This was for real. He tried not to think about. But the thought that the other kels, the other kelke, all his Omtorish friends, the Ponkti prodsmen, the cool and aloof Sk’ortish, all of them, would follow his orders, do what he said d
o, go where he said go…Chase didn’t have words for the feeling. In English or in Seomish.
Ketuvish’tek. The Circling. The whole point of the Circling was to come back to where you started a changed person, a man of new stature and bearing.
Chase knew his Dad, Mack Meyer, would never believe any of this.
The day of the Ketuvish’tek came and Chase was nervous and didn’t try to hide it from Kloosee.
“I don’t take anything…no kip’t, no tools, no weapons?”
“Nothing,” Kloosee said. Other kelke from Putek’tu surrounded him, nosing at him, nipping at him, pulsing, jostling. It was all part of life in an em’kel. They tussled like brothers and sisters on a family trip. “The starting point is on the other side of Metash’pont…the other seamount. We go there now.”
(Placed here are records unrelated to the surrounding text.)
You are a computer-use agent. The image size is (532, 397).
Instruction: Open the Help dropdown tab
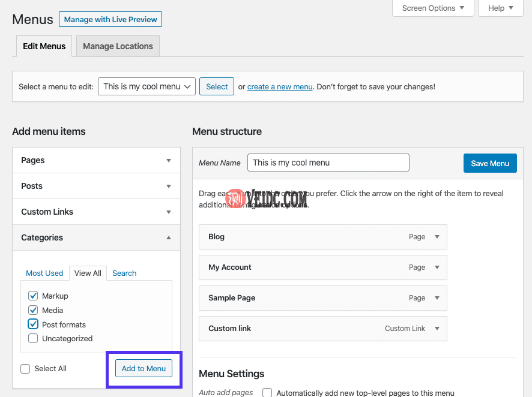[x=500, y=8]
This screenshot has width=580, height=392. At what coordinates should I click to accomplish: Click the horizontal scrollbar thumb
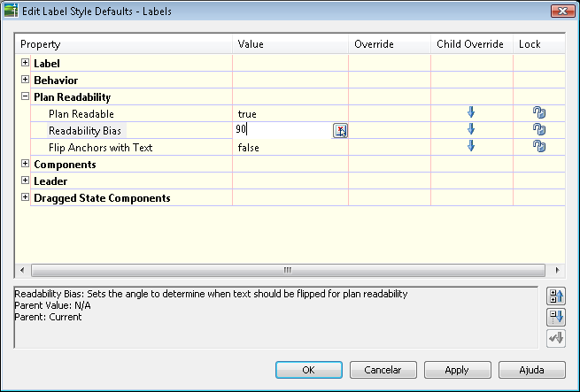[288, 271]

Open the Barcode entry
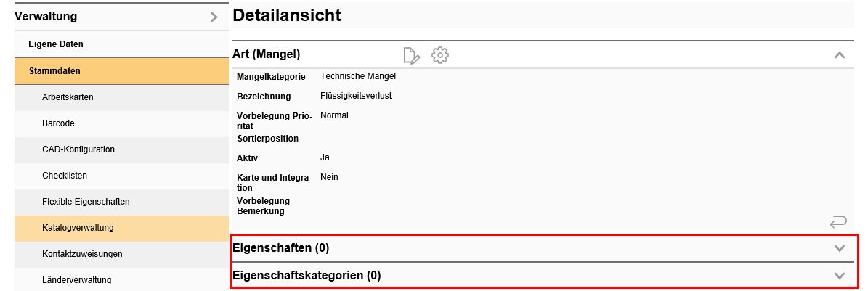[58, 123]
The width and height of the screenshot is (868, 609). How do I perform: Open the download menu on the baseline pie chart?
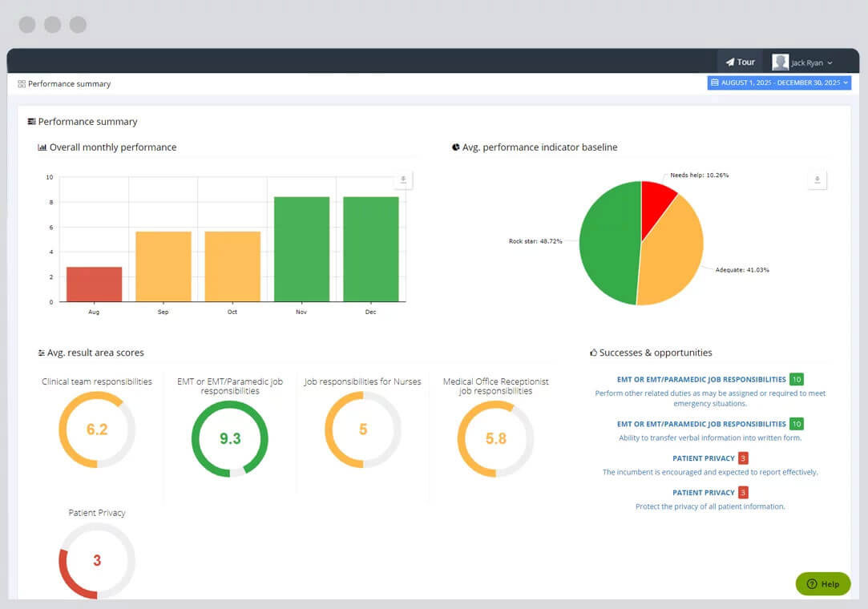click(x=817, y=179)

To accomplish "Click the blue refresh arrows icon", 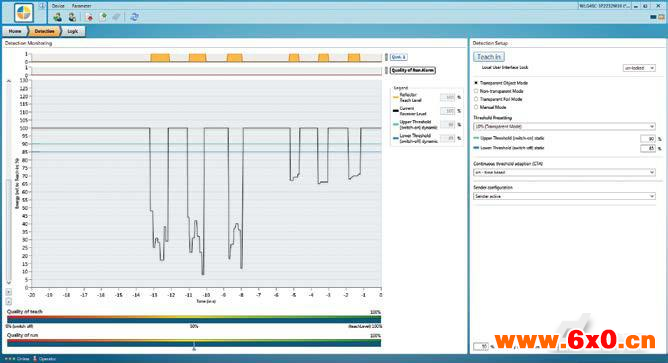I will click(134, 17).
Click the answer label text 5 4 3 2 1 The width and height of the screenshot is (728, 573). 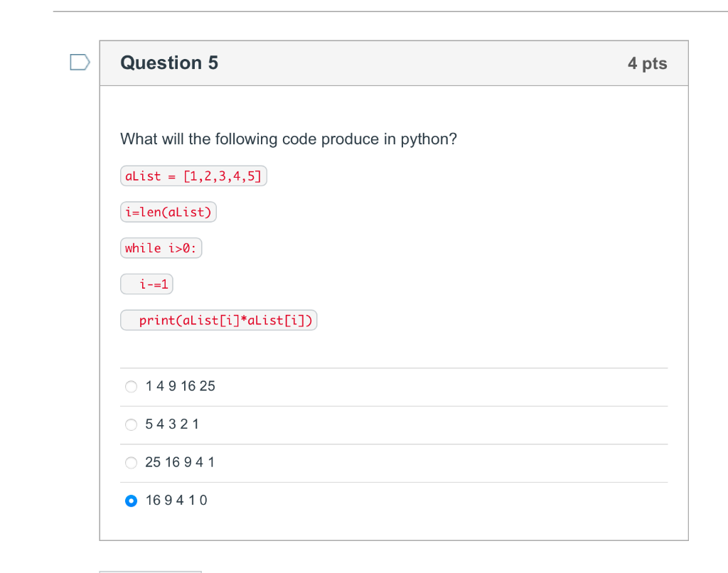coord(172,424)
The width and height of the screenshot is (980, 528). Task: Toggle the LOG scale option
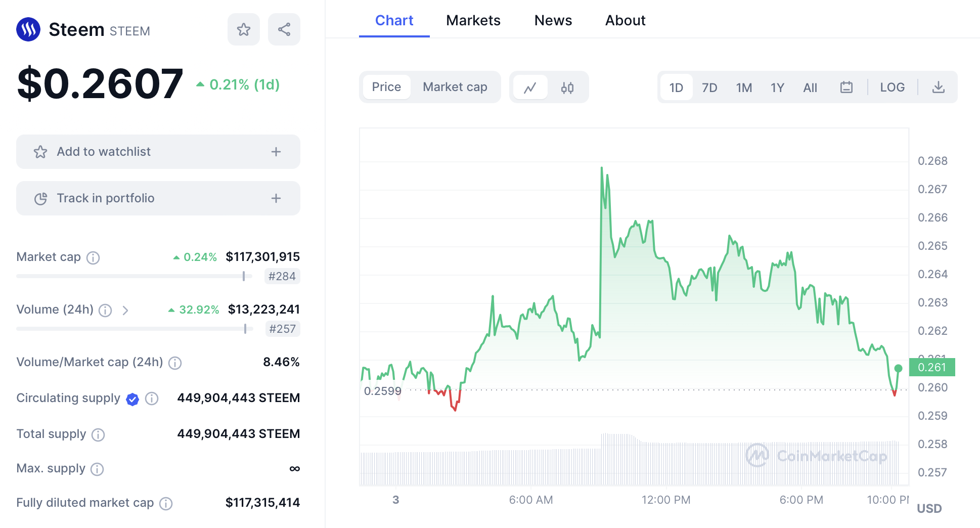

The starting point proved to be a small cliff high up on the slopes of the mountain. Chase was stunned to see a large crowd gathered about the area. It was like the start of a great race.
“They’re not all here for me?”
“They are, eekoti Chase. They’re even betting on the outcome.”
Chase found that amusing, and in a way, strangely motivating. “Well, some of them are going to be disappointed. Wish me luck.”
“Remember what I taught you. Read the echoes. Listen to how the echoes fade and grow stronger as you move. Form a picture in your mind. Then follow that picture.”
Chase almost laughed. The only picture in my mind is the day Dad took me scuba diving and we made the hundred- foot level. And in a way, the whole affair was like that.
Chase kicked off.
He grunted and worked his echobulb as Kloosee had shown him. Echoes came back and he struggled to form an image of what they were telling him….
Okay, slope over there…more slope…now it’s going down…still more slope…whoops, no echo…okay, that’s open space, a gap maybe…wow, these currents are strong…uh oh, what the hell’s that? It’s moving…coming toward me, better slip sideways…hope it’s a tillet…they’re like cows…now it’s past…what’s that…more distant echoes, broken echoes…maybe that’s the city…jeez, this is kind of tiring….
By keeping a running commentary on what the pulse echoes were telling him—he hoped—Chase found he could keep his focus on the task at hand. He figured his path probably looked like a drunken circus clown wobbling around an arena but he didn’t care. Kloosee had said he had to keep the distant, jumbled echoes—those were the city buildings on the plateau—to his left, always to his left. If he did that, he would be moving in a circle and in the right direction. So he concentrated on that.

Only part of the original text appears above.